Start Text passage
A new nonlocal thermodynamical equilibrium radiative transfer method for cool stars
Method and numerical implementation
1 Lund Observatory, Box 43, 221 00 Lund, Sweden
2 Laboratoire Univers et Particules de Montpellier (LUPM), UMR 5299, CNRS, Université Montpellier 2 − CC72 Place Eugène Bataillon, 34095 Montpellier Cedex 5, France
3 Institut de Planétologie et d’Astrophysique de Grenoble (IPAG), UMR 5109, Université Joseph Fourier, CNRS, OSUG, 38041 Grenoble Cedex 9, France
Received: 15 October 2013
Accepted: 2 April 2015
Context. The solution of the nonlocal thermodynamical equilibrium (non-LTE) radiative transfer equation usually relies on stationary iterative methods, which may falsely converge in some cases. Furthermore, these methods are often unable to handle large-scale systems, such as molecular spectra emerging from, for example, cool stellar atmospheres.
Aims. Our objective is to develop a new method, which aims to circumvent these problems, using nonstationary numerical techniques and taking advantage of parallel computers.
End Text passage
Start Collected material
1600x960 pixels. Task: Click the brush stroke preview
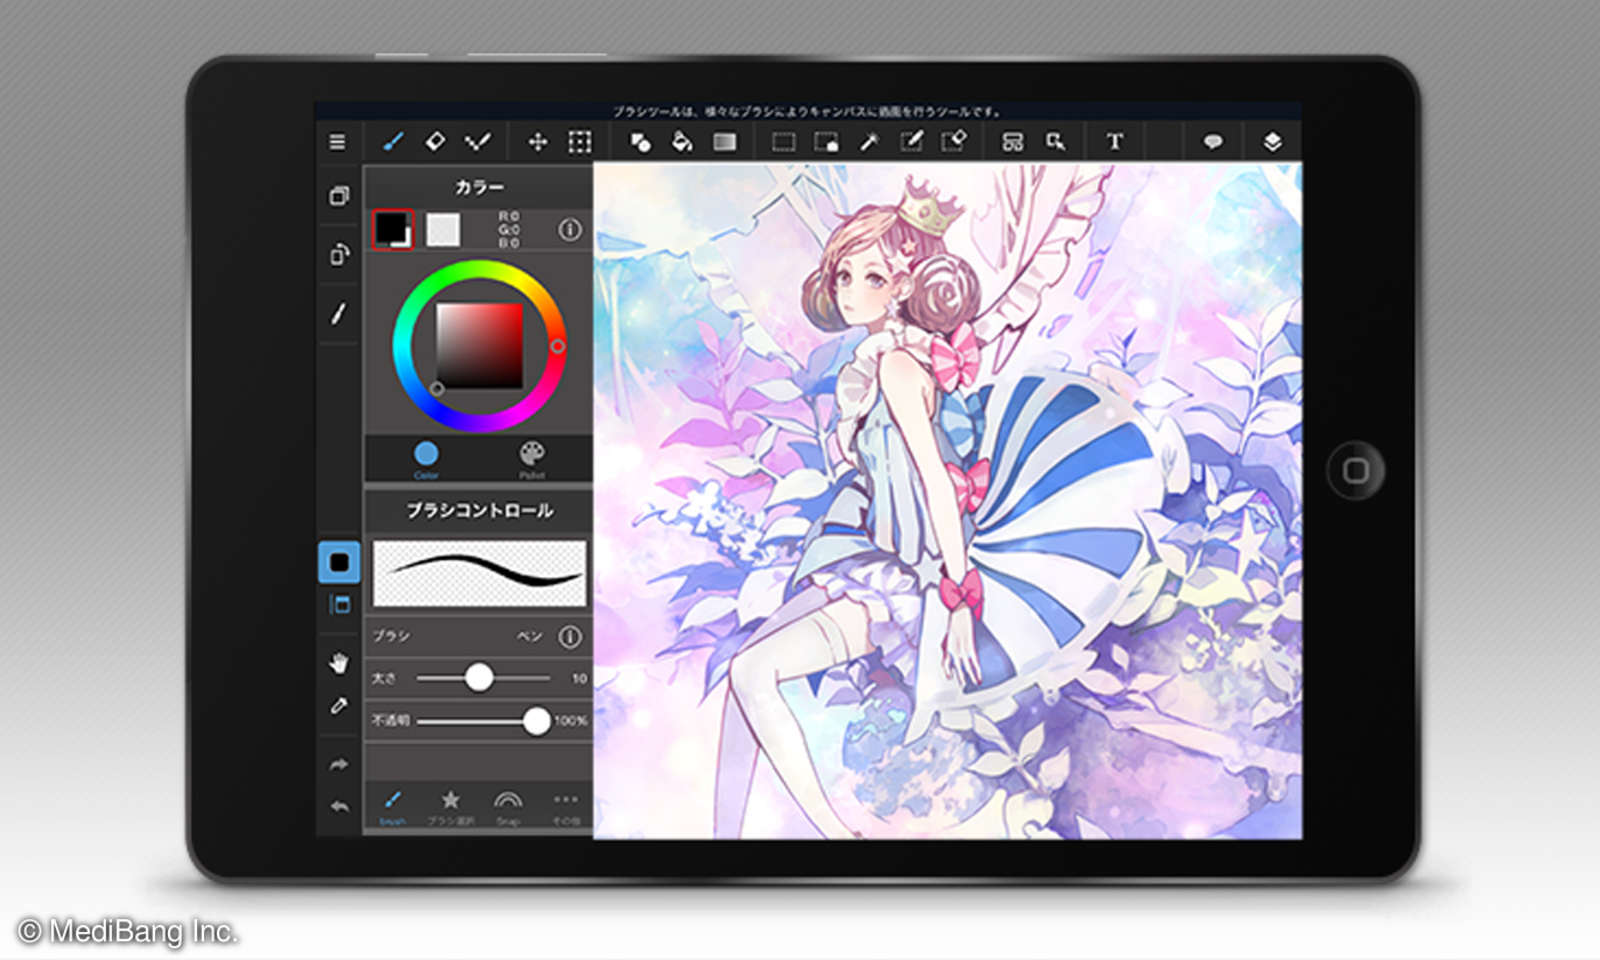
End Collected material
What you will do:
Extend the abstract on the new non-LTE radiative transfer method for cool stars, starting right after its stated aims.

Expected answer:
Methods. The technique we develop may be seen as a generalization of the coupled escape probability method. It solves the statistical equilibrium equations in all layers of a discretized model simultaneously. The numerical scheme adopted is based on the generalized minimum residual method.
Results. The code has already been applied to the special case of the water spectrum in a red supergiant stellar atmosphere. This demonstrates the fast convergence of this method, and opens the way to a wide variety of astrophysical problems.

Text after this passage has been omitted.